» Material for this task:
^^^^
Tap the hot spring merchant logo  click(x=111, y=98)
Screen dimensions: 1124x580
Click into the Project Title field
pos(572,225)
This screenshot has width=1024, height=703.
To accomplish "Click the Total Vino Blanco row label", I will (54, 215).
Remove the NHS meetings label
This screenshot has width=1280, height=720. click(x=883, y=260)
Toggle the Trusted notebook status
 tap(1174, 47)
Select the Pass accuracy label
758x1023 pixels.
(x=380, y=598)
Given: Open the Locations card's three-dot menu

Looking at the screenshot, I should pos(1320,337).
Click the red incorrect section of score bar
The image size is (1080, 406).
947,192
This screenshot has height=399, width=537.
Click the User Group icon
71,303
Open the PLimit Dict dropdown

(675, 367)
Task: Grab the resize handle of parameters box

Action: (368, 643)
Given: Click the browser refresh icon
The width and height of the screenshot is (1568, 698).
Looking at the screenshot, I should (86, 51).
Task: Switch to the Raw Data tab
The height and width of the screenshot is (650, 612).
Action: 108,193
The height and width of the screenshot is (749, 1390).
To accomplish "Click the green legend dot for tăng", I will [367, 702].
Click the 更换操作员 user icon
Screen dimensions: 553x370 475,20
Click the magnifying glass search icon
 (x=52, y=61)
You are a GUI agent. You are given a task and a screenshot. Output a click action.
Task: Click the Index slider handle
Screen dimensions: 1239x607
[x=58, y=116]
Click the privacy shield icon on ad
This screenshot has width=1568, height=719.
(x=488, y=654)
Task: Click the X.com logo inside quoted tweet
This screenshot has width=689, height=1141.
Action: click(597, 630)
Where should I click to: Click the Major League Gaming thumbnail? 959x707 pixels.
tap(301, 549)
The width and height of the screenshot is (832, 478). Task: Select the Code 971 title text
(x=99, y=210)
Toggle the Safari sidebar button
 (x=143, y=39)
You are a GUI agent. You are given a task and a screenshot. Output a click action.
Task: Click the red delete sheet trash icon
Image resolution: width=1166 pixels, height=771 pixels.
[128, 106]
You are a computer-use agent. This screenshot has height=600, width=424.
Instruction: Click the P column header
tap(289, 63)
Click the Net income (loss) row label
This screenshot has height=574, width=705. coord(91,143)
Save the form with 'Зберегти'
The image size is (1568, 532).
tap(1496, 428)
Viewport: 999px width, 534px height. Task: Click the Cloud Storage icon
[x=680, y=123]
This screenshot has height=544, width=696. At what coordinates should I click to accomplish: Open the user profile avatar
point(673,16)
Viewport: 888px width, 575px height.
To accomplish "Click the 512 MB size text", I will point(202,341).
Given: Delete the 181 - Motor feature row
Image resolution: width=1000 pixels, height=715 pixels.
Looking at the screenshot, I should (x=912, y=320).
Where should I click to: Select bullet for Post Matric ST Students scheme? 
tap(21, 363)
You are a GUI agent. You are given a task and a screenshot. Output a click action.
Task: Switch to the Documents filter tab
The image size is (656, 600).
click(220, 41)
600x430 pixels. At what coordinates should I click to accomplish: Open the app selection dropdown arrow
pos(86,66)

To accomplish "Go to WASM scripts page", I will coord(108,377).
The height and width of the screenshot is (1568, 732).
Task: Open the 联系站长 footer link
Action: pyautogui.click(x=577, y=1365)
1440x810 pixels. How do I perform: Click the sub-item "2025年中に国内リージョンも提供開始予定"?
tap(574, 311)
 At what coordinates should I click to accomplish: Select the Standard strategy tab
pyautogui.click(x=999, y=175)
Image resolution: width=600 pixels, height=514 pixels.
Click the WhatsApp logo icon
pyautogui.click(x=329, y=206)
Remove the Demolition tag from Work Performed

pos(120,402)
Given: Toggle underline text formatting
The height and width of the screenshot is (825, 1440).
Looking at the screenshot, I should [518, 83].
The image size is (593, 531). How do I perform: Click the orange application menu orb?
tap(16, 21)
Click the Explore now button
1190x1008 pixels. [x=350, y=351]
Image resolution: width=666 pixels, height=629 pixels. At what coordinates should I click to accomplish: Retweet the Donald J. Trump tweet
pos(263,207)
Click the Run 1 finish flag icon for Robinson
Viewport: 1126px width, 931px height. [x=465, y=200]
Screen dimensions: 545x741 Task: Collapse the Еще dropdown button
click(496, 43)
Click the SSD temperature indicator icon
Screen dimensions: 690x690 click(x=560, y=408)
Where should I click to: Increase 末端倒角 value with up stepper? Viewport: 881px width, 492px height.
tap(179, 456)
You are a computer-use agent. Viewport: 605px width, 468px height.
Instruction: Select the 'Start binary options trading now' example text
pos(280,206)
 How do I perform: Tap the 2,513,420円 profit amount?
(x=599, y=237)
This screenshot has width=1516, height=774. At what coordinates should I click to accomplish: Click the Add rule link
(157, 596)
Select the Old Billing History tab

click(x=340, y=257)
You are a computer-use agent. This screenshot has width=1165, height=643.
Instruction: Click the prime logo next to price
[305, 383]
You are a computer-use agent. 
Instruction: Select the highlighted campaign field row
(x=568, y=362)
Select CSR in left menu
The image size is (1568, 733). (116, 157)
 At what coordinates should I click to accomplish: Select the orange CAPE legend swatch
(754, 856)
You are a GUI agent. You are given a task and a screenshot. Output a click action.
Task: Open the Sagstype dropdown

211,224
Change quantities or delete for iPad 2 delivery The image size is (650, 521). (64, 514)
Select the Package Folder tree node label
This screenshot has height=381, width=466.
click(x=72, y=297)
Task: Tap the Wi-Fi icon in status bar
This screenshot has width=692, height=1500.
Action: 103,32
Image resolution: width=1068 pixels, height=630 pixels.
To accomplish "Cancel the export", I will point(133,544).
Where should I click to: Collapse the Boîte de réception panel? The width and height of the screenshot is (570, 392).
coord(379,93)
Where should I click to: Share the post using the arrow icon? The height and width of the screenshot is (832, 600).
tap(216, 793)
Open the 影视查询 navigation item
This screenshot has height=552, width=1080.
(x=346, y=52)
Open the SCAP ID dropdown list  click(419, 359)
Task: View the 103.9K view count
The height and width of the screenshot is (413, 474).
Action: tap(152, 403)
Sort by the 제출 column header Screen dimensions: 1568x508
^^^^
» Your instructions: Produce the entries above once more, identical in every detail.

» Response to this exercise:
Tap the hot spring merchant logo  click(x=111, y=98)
Screen dimensions: 1124x580
Click into the Project Title field
pos(572,225)
This screenshot has width=1024, height=703.
To accomplish "Click the Total Vino Blanco row label", I will (54, 215).
Remove the NHS meetings label
This screenshot has width=1280, height=720. click(x=883, y=260)
Toggle the Trusted notebook status
 tap(1174, 47)
Select the Pass accuracy label
758x1023 pixels.
(x=380, y=598)
Given: Open the Locations card's three-dot menu

Looking at the screenshot, I should pos(1320,337).
Click the red incorrect section of score bar
The image size is (1080, 406).
947,192
This screenshot has height=399, width=537.
Click the User Group icon
71,303
Open the PLimit Dict dropdown

(675, 367)
Task: Grab the resize handle of parameters box

Action: (368, 643)
Given: Click the browser refresh icon
The width and height of the screenshot is (1568, 698).
Looking at the screenshot, I should (86, 51).
Task: Switch to the Raw Data tab
The height and width of the screenshot is (650, 612).
Action: 108,193
The height and width of the screenshot is (749, 1390).
To accomplish "Click the green legend dot for tăng", I will [367, 702].
Click the 更换操作员 user icon
Screen dimensions: 553x370 475,20
Click the magnifying glass search icon
 (x=52, y=61)
You are a GUI agent. You are given a task and a screenshot. Output a click action.
Task: Click the Index slider handle
Screen dimensions: 1239x607
[x=58, y=116]
Click the privacy shield icon on ad
This screenshot has width=1568, height=719.
(x=488, y=654)
Task: Click the X.com logo inside quoted tweet
This screenshot has width=689, height=1141.
Action: click(597, 630)
Where should I click to: Click the Major League Gaming thumbnail? 959x707 pixels.
tap(301, 549)
The width and height of the screenshot is (832, 478). Task: Select the Code 971 title text
(x=99, y=210)
Toggle the Safari sidebar button
 (x=143, y=39)
You are a GUI agent. You are given a task and a screenshot. Output a click action.
Task: Click the red delete sheet trash icon
Image resolution: width=1166 pixels, height=771 pixels.
[128, 106]
You are a computer-use agent. This screenshot has height=600, width=424.
Instruction: Click the P column header
tap(289, 63)
Click the Net income (loss) row label
This screenshot has height=574, width=705. coord(91,143)
Save the form with 'Зберегти'
The image size is (1568, 532).
tap(1496, 428)
Viewport: 999px width, 534px height. Task: Click the Cloud Storage icon
[x=680, y=123]
This screenshot has height=544, width=696. At what coordinates should I click to accomplish: Open the user profile avatar
point(673,16)
Viewport: 888px width, 575px height.
To accomplish "Click the 512 MB size text", I will point(202,341).
Given: Delete the 181 - Motor feature row
Image resolution: width=1000 pixels, height=715 pixels.
Looking at the screenshot, I should (x=912, y=320).
Where should I click to: Select bullet for Post Matric ST Students scheme? 
tap(21, 363)
You are a GUI agent. You are given a task and a screenshot. Output a click action.
Task: Switch to the Documents filter tab
The image size is (656, 600).
click(220, 41)
600x430 pixels. At what coordinates should I click to accomplish: Open the app selection dropdown arrow
pos(86,66)

To accomplish "Go to WASM scripts page", I will coord(108,377).
The height and width of the screenshot is (1568, 732).
Task: Open the 联系站长 footer link
Action: pyautogui.click(x=577, y=1365)
1440x810 pixels. How do I perform: Click the sub-item "2025年中に国内リージョンも提供開始予定"?
tap(574, 311)
 At what coordinates should I click to accomplish: Select the Standard strategy tab
pyautogui.click(x=999, y=175)
Image resolution: width=600 pixels, height=514 pixels.
Click the WhatsApp logo icon
pyautogui.click(x=329, y=206)
Remove the Demolition tag from Work Performed

pos(120,402)
Given: Toggle underline text formatting
The height and width of the screenshot is (825, 1440).
Looking at the screenshot, I should [518, 83].
The image size is (593, 531). How do I perform: Click the orange application menu orb?
tap(16, 21)
Click the Explore now button
1190x1008 pixels. [x=350, y=351]
Image resolution: width=666 pixels, height=629 pixels. At what coordinates should I click to accomplish: Retweet the Donald J. Trump tweet
pos(263,207)
Click the Run 1 finish flag icon for Robinson
Viewport: 1126px width, 931px height. [x=465, y=200]
Screen dimensions: 545x741 Task: Collapse the Еще dropdown button
click(496, 43)
Click the SSD temperature indicator icon
Screen dimensions: 690x690 click(x=560, y=408)
Where should I click to: Increase 末端倒角 value with up stepper? Viewport: 881px width, 492px height.
tap(179, 456)
You are a computer-use agent. Viewport: 605px width, 468px height.
Instruction: Select the 'Start binary options trading now' example text
pos(280,206)
 How do I perform: Tap the 2,513,420円 profit amount?
(x=599, y=237)
This screenshot has width=1516, height=774. At what coordinates should I click to accomplish: Click the Add rule link
(157, 596)
Select the Old Billing History tab

click(x=340, y=257)
You are a computer-use agent. This screenshot has width=1165, height=643.
Instruction: Click the prime logo next to price
[305, 383]
You are a computer-use agent. 
Instruction: Select the highlighted campaign field row
(x=568, y=362)
Select CSR in left menu
The image size is (1568, 733). (116, 157)
 At what coordinates should I click to accomplish: Select the orange CAPE legend swatch
(754, 856)
You are a GUI agent. You are given a task and a screenshot. Output a click action.
Task: Open the Sagstype dropdown

211,224
Change quantities or delete for iPad 2 delivery The image size is (650, 521). (64, 514)
Select the Package Folder tree node label
This screenshot has height=381, width=466.
click(x=72, y=297)
Task: Tap the Wi-Fi icon in status bar
This screenshot has width=692, height=1500.
Action: 103,32
Image resolution: width=1068 pixels, height=630 pixels.
To accomplish "Cancel the export", I will point(133,544).
Where should I click to: Collapse the Boîte de réception panel? The width and height of the screenshot is (570, 392).
coord(379,93)
Where should I click to: Share the post using the arrow icon? The height and width of the screenshot is (832, 600).
tap(216, 793)
Open the 影视查询 navigation item
This screenshot has height=552, width=1080.
(x=346, y=52)
Open the SCAP ID dropdown list  click(419, 359)
Task: View the 103.9K view count
The height and width of the screenshot is (413, 474).
Action: tap(152, 403)
Sort by the 제출 column header Screen dimensions: 1568x508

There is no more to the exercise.